We Christians should be known as people who speak positively, those who speak the Word of God into situations, those who speak forth words of life.

We should not be like the man who joined a monastery in which the monks were allowed to speak only two words every seven years. After the first seven years passed, the new initiate met with the abbot who asked him, "Well, what are your two words?"

"Food's bad," replied the man, who then went back to spend another seven-year period before once again meeting with his ecclesiastical superior.

"What are your two words now?" asked the clergyman.

"Bed's hard," responded the man.

Seven years later - twenty-one years after his initial entry into the monastery - the man met with the abbot for the third and final time.

"And what are your two words this time?" he was asked.

"I quit."

"Well, I'm not surprised," answered the disgusted cleric, "all you've done since you got here is complain!"

Don't be like that man; don't be known as a person whose only words are negative.

If you are a member of the "murmuring grapevine," you need to resign.

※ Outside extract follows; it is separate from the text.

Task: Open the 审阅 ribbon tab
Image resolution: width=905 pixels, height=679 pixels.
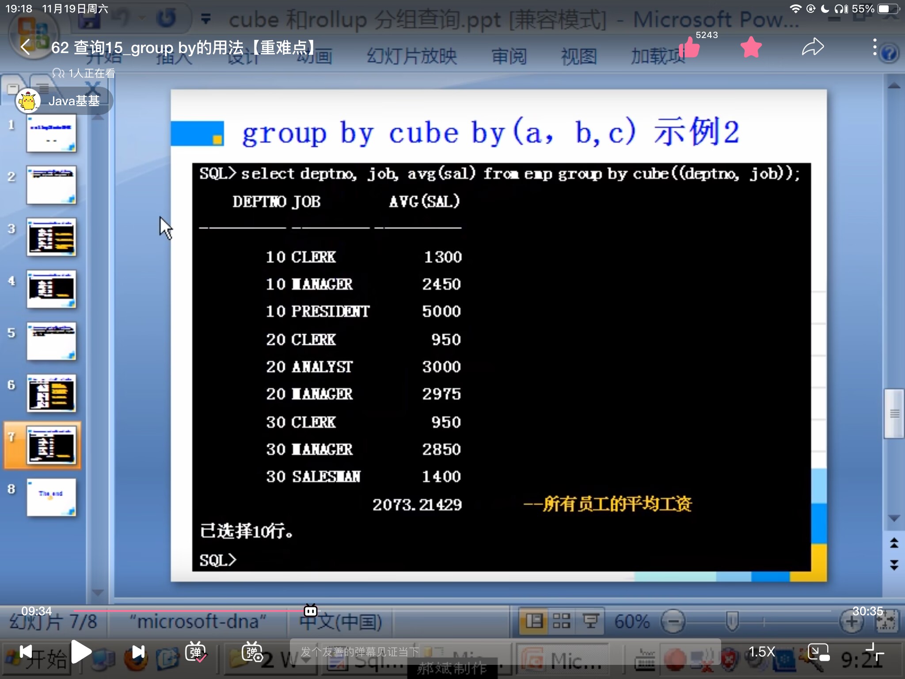Action: [x=509, y=57]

In John 6:43 our Lord instructed His disciples, "Murmur not among yourselves." In Philippians 2:14,15 the Apostle Paul exhorted the believers of his day:

"Do all things without murmurings and disputings: That ye may be blameless and harmless, the sons of God, without rebuke, in the midst of a crooked and perverse nation, among whom ye shine as lights in the world."

Contrary to what you may have heard, talk is not cheap. Talk is very expensive. We should know that our words are powerful. What we say affects what we get from others, and what others get from us. When we speak the wrong word, it lessens our ability to see and hear the will of God.